== Given records

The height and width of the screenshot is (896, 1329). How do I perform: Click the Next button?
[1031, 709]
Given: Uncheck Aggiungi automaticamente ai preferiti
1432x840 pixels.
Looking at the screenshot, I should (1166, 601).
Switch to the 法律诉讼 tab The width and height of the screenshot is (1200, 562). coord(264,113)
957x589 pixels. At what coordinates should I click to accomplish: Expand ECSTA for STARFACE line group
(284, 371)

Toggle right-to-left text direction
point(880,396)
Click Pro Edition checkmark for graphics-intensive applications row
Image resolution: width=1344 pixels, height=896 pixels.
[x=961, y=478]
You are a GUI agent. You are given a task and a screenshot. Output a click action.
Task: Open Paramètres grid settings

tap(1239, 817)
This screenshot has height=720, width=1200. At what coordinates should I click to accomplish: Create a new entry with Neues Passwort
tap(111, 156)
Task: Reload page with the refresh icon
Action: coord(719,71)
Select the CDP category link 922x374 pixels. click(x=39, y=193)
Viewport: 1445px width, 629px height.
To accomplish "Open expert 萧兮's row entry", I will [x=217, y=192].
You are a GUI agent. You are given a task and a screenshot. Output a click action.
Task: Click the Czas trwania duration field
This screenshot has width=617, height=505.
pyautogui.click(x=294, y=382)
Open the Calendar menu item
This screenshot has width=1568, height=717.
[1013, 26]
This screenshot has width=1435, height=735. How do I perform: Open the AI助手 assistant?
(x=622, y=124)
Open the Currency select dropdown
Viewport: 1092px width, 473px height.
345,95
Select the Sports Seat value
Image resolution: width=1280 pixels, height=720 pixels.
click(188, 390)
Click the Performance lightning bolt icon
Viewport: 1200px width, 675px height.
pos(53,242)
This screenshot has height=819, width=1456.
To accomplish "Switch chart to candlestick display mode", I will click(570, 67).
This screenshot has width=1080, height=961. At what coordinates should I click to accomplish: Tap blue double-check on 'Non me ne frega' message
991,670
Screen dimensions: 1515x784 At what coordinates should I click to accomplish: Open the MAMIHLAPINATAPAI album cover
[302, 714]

====

*Written request*: Copy the entries word for word, beginning with the line that contains "Switch to the" and continuing through the line that contains "tap(1239, 817)".

*Solution to this exercise*:
Switch to the 法律诉讼 tab The width and height of the screenshot is (1200, 562). coord(264,113)
957x589 pixels. At what coordinates should I click to accomplish: Expand ECSTA for STARFACE line group
(284, 371)

Toggle right-to-left text direction
point(880,396)
Click Pro Edition checkmark for graphics-intensive applications row
Image resolution: width=1344 pixels, height=896 pixels.
[x=961, y=478]
You are a GUI agent. You are given a task and a screenshot. Output a click action.
Task: Open Paramètres grid settings

tap(1239, 817)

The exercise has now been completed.